* [PROMPT]: Rewrite the records starting at the line with "Viewport: 828px width, 653px height." and ending at the line with "Looking at the screenshot, I should 174,188.", switching "Cancel" to "Close" and leaving everything else the same.

* [RECORDS TO USE]:
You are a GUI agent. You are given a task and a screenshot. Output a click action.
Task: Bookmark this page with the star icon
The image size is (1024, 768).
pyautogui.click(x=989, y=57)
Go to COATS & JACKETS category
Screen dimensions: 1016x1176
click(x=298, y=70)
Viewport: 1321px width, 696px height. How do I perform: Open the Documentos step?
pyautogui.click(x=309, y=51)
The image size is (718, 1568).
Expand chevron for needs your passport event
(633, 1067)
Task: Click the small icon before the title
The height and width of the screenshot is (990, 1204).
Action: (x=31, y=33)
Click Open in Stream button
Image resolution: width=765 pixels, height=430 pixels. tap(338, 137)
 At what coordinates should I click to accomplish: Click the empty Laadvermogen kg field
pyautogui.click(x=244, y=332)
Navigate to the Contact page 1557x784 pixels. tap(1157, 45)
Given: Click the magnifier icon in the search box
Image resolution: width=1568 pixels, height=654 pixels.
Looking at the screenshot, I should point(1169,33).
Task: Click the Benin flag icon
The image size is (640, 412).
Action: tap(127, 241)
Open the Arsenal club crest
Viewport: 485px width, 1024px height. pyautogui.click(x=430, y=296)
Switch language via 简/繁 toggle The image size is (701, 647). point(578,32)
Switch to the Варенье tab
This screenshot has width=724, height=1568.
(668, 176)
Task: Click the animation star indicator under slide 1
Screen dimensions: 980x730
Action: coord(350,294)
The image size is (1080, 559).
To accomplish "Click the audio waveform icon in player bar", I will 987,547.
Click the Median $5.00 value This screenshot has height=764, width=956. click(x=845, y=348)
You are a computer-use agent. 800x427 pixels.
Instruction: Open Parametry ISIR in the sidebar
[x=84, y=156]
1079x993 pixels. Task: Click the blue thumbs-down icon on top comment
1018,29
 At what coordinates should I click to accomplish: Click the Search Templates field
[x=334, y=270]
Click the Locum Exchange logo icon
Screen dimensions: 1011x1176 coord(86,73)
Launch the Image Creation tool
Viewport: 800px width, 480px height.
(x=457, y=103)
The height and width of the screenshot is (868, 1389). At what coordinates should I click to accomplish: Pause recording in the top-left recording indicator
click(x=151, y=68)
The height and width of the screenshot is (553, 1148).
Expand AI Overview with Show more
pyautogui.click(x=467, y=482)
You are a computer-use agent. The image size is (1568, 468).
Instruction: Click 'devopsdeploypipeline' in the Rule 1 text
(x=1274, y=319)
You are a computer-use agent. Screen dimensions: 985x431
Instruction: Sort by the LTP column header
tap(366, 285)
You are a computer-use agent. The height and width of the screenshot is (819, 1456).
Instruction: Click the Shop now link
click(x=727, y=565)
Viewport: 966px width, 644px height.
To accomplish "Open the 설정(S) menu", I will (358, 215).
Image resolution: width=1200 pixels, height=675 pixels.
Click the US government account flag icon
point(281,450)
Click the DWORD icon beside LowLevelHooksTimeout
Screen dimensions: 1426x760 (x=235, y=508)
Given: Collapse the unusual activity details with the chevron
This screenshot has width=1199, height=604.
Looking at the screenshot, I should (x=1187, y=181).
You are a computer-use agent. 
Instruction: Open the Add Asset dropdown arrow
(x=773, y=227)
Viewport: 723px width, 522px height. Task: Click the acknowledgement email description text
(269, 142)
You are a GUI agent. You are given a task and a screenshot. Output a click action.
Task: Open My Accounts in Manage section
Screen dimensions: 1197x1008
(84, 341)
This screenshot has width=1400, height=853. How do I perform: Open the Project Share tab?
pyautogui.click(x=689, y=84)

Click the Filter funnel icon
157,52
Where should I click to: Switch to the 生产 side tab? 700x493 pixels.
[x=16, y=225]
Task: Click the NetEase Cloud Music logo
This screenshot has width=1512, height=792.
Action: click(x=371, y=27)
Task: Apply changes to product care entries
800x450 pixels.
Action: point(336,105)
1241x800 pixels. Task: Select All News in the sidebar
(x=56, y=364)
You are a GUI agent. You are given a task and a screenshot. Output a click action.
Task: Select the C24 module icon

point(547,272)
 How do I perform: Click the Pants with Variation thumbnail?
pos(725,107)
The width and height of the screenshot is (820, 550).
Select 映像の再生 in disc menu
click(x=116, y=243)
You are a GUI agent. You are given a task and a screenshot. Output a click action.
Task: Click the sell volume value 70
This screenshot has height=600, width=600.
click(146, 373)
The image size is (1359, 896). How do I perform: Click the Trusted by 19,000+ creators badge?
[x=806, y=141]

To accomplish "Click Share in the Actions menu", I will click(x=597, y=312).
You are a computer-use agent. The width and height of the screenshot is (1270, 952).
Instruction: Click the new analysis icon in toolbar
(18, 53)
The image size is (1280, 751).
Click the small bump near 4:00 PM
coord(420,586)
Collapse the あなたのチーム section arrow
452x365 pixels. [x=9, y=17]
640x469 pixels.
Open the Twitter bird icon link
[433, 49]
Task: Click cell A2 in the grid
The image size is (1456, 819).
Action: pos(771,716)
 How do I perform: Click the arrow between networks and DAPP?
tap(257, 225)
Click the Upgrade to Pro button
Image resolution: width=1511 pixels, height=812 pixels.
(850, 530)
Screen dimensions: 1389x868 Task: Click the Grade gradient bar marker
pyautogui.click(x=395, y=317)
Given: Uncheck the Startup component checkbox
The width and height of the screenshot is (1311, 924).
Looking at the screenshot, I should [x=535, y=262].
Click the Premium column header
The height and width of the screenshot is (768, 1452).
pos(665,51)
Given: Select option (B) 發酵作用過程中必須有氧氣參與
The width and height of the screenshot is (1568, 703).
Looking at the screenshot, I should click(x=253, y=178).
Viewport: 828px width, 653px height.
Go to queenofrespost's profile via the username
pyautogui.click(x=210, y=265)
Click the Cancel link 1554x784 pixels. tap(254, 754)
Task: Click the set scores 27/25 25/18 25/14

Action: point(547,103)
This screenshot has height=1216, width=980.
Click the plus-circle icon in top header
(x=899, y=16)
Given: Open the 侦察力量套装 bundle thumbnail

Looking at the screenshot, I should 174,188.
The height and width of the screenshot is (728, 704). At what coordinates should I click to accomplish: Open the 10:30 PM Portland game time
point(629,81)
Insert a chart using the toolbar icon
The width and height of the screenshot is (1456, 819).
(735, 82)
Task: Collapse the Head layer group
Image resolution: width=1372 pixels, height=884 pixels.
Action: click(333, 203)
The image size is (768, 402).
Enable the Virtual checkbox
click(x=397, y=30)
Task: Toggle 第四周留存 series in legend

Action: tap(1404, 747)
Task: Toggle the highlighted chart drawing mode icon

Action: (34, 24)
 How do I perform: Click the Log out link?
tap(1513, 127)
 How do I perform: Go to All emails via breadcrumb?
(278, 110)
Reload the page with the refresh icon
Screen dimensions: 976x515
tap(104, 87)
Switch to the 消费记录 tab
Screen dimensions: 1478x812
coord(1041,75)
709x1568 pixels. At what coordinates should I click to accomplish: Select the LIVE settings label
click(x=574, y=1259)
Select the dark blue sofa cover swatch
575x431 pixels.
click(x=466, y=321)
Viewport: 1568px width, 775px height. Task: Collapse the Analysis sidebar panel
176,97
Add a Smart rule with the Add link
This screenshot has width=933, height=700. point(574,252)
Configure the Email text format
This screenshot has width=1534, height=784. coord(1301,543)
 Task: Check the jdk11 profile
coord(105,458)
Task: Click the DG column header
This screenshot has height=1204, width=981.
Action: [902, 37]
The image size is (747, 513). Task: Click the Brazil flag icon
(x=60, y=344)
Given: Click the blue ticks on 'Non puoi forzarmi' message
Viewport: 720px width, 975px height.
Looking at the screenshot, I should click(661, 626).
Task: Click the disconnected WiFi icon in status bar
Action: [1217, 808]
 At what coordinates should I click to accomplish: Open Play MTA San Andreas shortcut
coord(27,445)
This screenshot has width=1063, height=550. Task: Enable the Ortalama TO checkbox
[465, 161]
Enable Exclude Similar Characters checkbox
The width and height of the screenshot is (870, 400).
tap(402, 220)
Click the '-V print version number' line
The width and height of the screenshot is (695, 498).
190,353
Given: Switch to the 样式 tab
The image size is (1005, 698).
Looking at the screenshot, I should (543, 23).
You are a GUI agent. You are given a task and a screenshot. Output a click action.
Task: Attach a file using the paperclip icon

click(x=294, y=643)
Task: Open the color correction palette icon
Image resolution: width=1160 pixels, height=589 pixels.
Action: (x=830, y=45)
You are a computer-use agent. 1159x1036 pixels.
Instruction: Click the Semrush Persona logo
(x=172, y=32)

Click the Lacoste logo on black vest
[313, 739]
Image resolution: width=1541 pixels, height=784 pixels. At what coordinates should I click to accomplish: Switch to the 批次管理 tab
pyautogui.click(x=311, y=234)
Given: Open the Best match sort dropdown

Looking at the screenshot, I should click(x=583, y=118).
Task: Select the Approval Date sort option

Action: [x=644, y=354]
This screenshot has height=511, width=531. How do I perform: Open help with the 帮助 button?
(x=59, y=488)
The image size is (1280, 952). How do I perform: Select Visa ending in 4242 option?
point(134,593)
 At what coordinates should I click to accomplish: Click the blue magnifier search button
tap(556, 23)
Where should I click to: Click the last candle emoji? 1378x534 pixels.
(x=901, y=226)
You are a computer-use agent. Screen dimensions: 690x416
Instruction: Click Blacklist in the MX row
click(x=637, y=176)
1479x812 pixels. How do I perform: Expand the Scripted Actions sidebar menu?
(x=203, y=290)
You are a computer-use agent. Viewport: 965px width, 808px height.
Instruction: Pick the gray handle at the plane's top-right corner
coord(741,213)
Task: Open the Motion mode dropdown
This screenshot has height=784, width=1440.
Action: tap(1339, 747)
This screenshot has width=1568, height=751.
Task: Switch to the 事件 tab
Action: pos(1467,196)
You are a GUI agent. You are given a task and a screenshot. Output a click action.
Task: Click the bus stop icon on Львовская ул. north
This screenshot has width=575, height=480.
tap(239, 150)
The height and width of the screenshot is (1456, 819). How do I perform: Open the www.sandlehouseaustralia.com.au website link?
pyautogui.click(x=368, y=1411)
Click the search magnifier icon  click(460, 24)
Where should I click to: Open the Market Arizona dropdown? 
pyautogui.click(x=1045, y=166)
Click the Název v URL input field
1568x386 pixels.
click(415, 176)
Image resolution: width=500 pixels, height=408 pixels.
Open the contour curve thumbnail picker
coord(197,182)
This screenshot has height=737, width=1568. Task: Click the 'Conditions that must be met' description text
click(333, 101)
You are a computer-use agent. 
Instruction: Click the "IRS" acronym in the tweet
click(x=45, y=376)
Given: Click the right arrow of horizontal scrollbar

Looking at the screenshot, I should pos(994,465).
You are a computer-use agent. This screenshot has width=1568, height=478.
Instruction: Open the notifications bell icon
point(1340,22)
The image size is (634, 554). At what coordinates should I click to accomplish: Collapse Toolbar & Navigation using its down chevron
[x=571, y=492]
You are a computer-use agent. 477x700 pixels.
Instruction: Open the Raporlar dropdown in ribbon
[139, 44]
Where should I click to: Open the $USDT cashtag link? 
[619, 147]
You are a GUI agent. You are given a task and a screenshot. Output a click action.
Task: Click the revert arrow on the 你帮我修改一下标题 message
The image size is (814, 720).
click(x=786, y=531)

* [TASK OUTPUT]:
Viewport: 828px width, 653px height.
Go to queenofrespost's profile via the username
pyautogui.click(x=210, y=265)
Click the Close link 1554x784 pixels. tap(254, 754)
Task: Click the set scores 27/25 25/18 25/14

Action: point(547,103)
This screenshot has height=1216, width=980.
Click the plus-circle icon in top header
(x=899, y=16)
Given: Open the 侦察力量套装 bundle thumbnail

Looking at the screenshot, I should 174,188.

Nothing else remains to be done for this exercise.